In 1978 guitarist Ulrich Roth left the band amicably to pursue his hendrixian style unhampered by Klaus and Rudy's heavier, more accessible, and less cluttered brand of ass kicking Rock. They were still pals, and Uli even provided them with a replacement in the form of young protege Matthias Jabs.
Work began on 'Lovedrive' at producer Dieter Dierks' studio in Koln (Cologne) with Jabs providing competent and commendable contributions, but the stakes were high. The Scorpions were on the cusp of breaking in America, and competent and commendable wasn't enough; the Scorpions needed great. Matthias was put on waivers. He had the gig, but they wanted him to sit out the proceedings for a bit and keep developing his guitar skills. They could afford to do so because around the same time Rudy's brother Michael had just left UFO and was available to join his old band in the studio. In the end Michael played lead on three songs (including 'Another Piece of Meat'), Matthias appears on three, and Rudy handled the rest himself ('Holiday', 'Coast to Coast', 'Always Somewhere').
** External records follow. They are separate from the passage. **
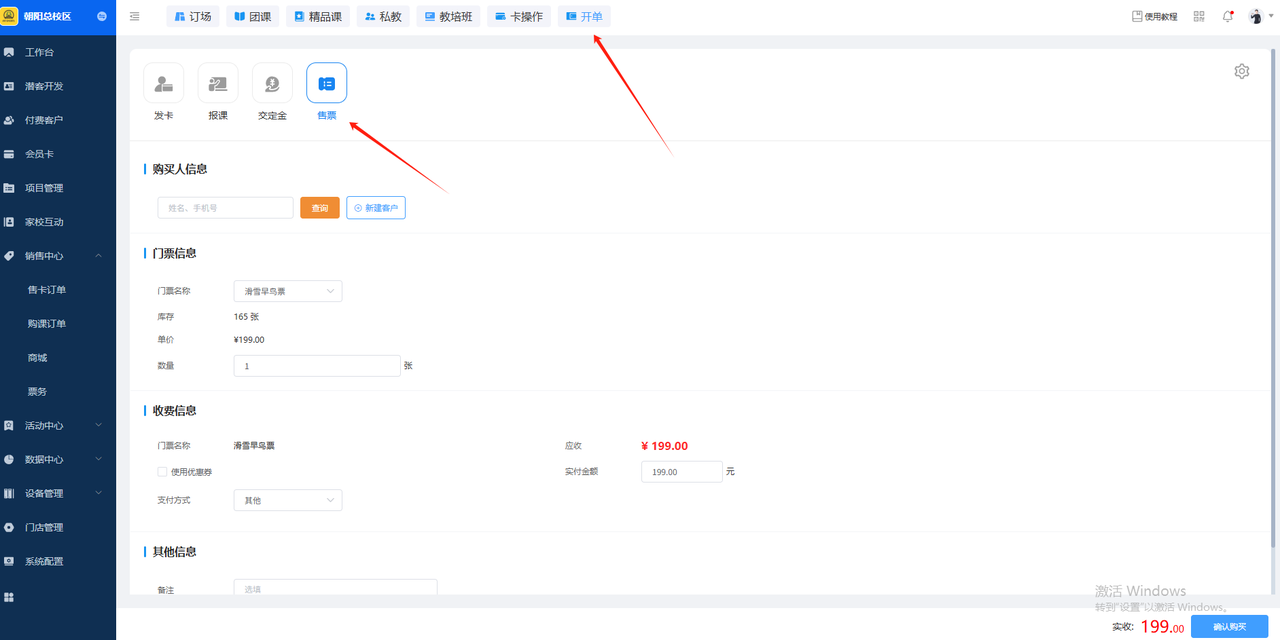Click the 新建客户 new customer button
Viewport: 1280px width, 640px height.
pos(376,208)
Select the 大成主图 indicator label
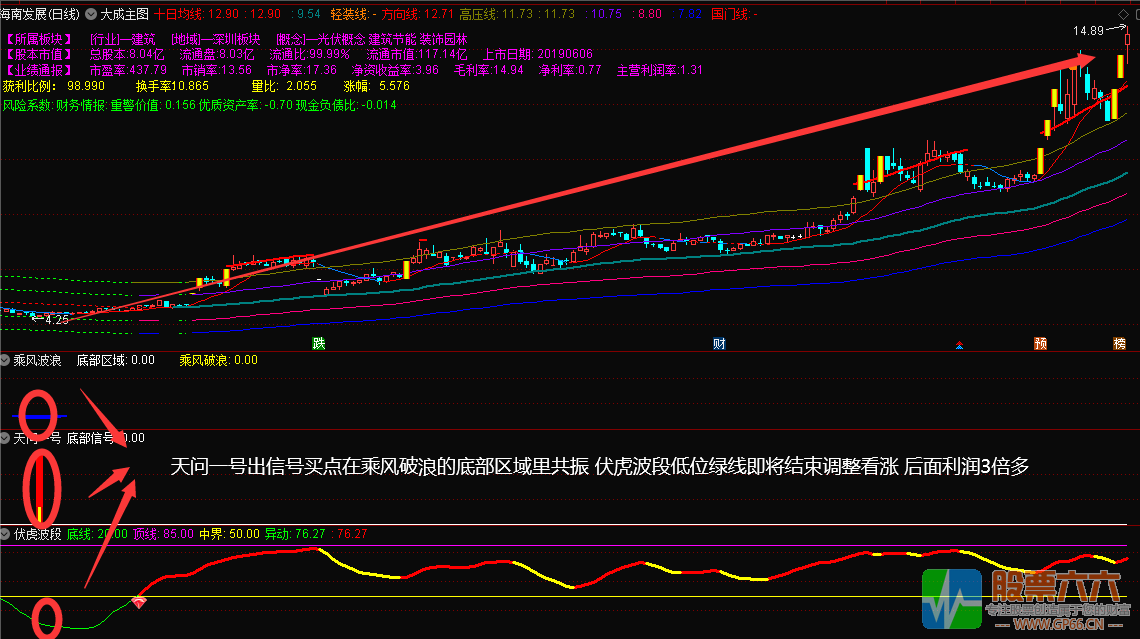1140x639 pixels. coord(126,13)
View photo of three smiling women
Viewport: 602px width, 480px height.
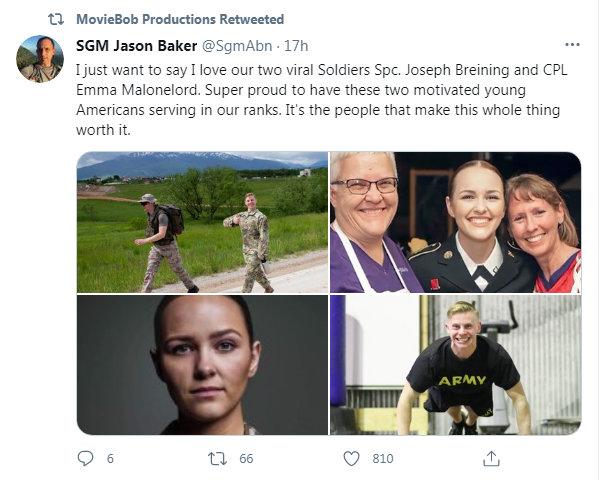455,222
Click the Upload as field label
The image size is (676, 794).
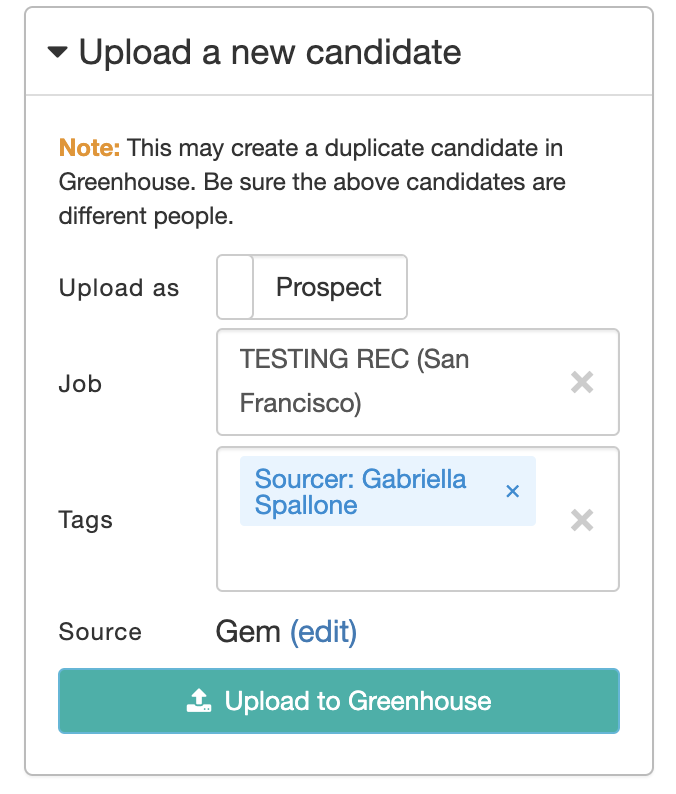click(119, 289)
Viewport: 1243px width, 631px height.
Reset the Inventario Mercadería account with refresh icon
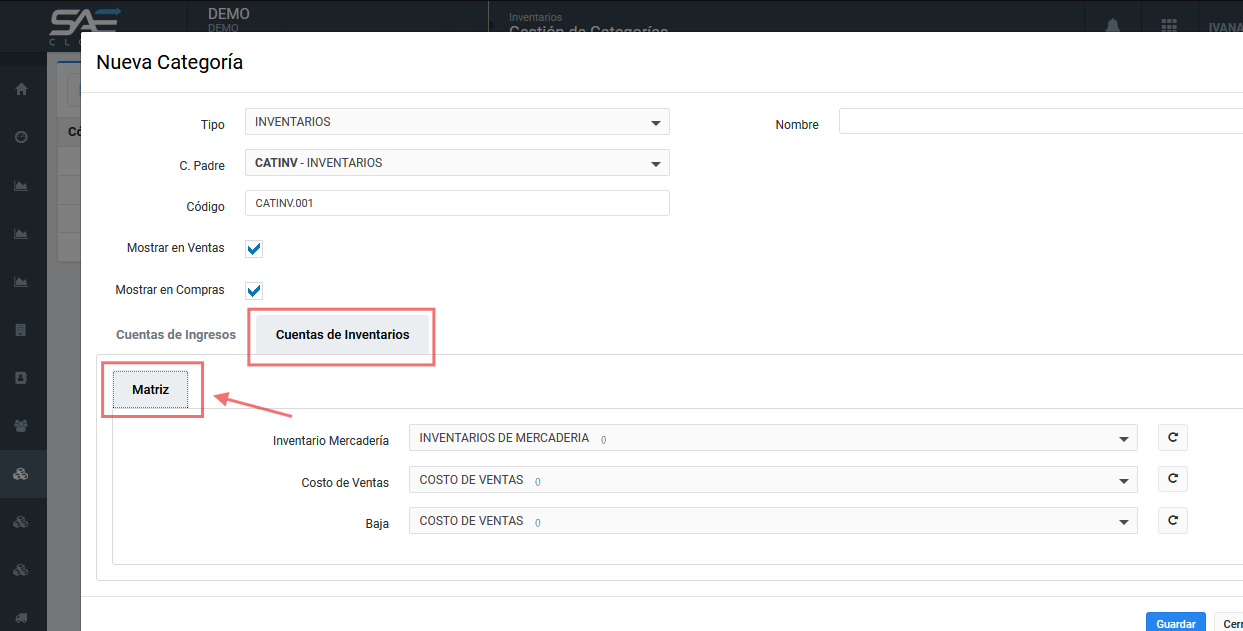(1172, 438)
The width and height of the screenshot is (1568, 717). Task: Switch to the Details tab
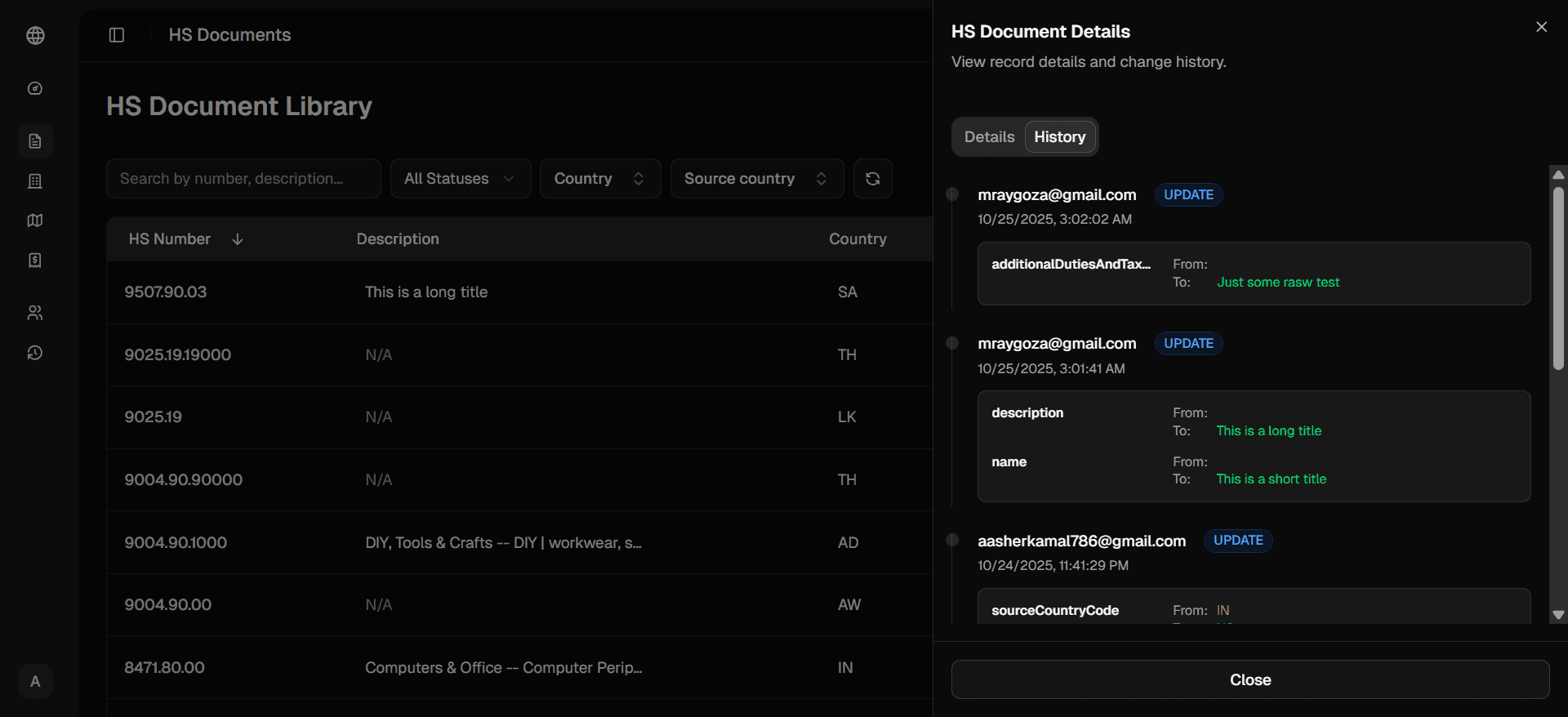(x=989, y=137)
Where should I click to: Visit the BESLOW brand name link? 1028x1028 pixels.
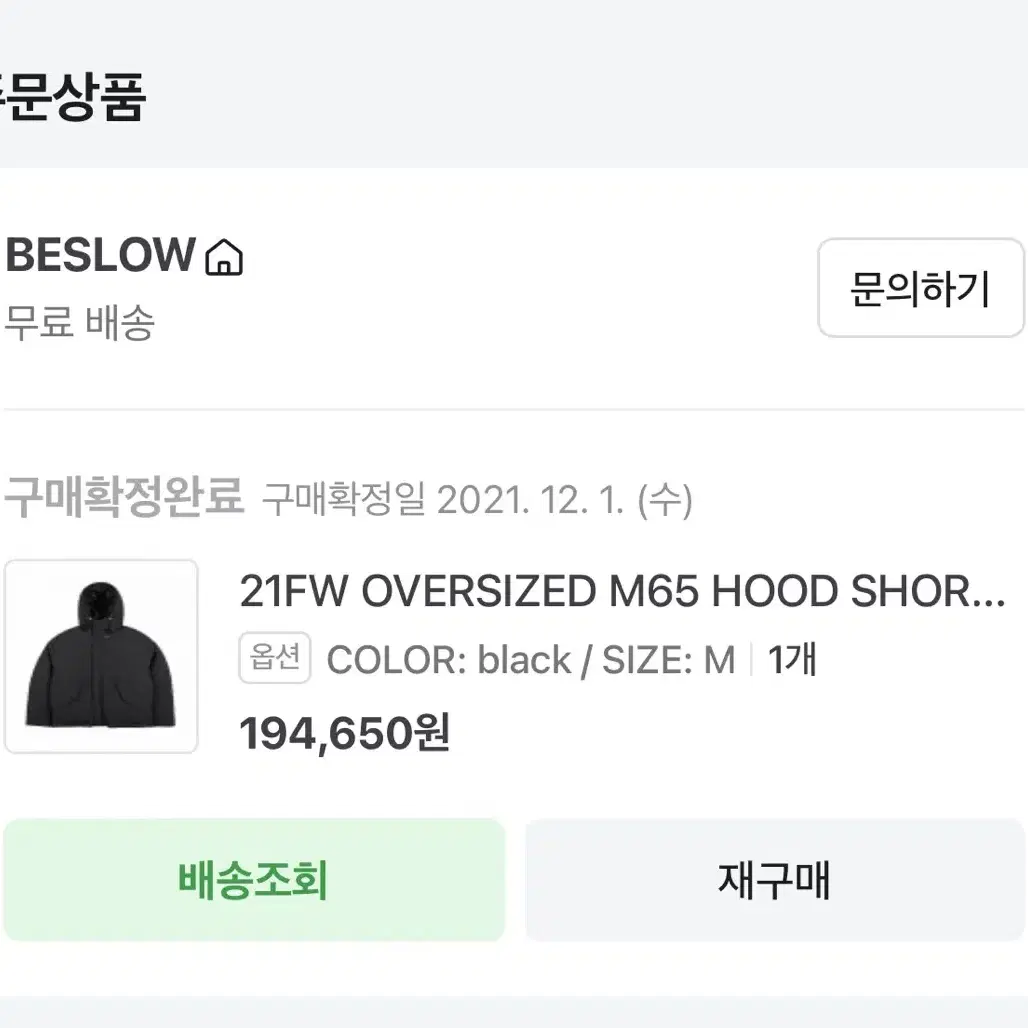(100, 255)
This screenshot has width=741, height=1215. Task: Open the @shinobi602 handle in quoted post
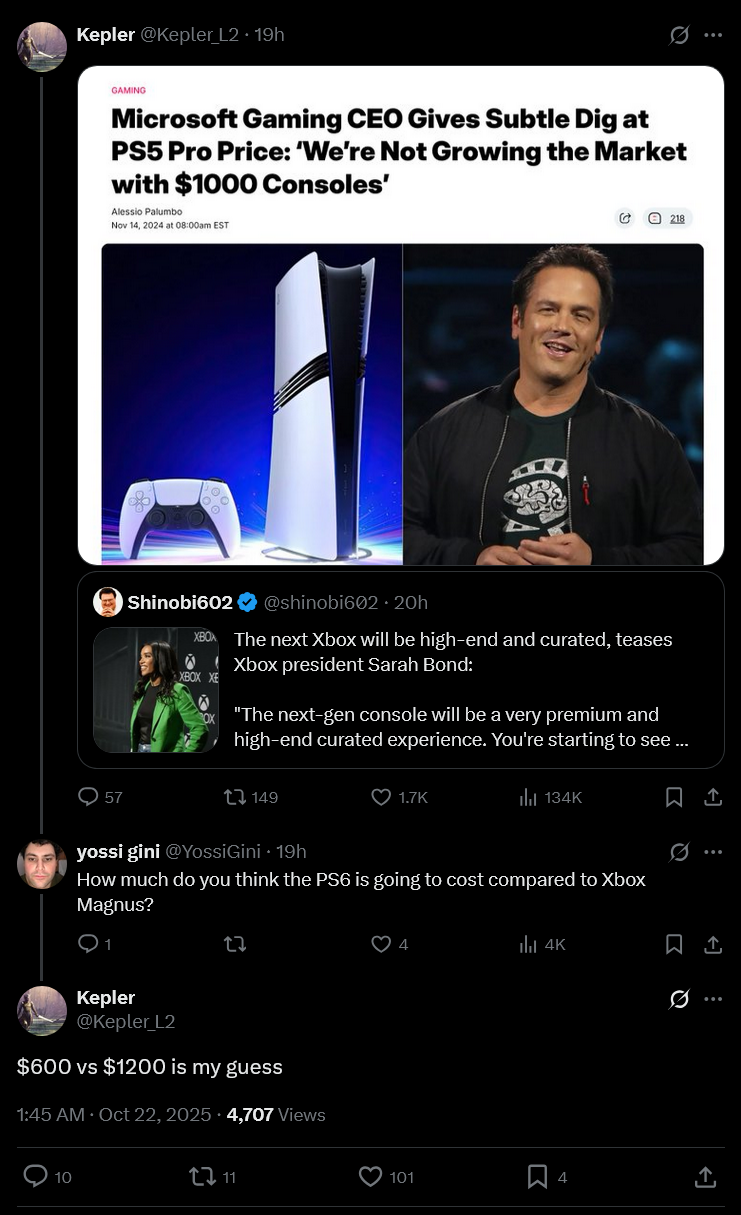click(x=320, y=602)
The Scorpions were a hard rock band in the process (along with contemporaries Judas Priest) of inventing modern Heavy Metal, and the rockers on the record prove their exemplary ability to kick ass, but it's the slower ballads and less intense numbers on the record that have kept me coming back to it for almost thirty years.
'Holiday' is undeniable, a truly great song, stunningly beautiful layered acoustic guitar picking balanced by a monster Big Rock coda. 'Holiday' is also one of Klaus' shining moments, displaying his great range and power.
'Always Somewhere' is the kind of track that sneaks up on you, digs in, and doesn't let go. So many Hard Rock/Heavy Metal lyrics of that era tend to explore life on the road, most likely because that's where the majority were written, but 'Always Somewhere' manages to avoid the trite and cliche, and deliver an evocative performance.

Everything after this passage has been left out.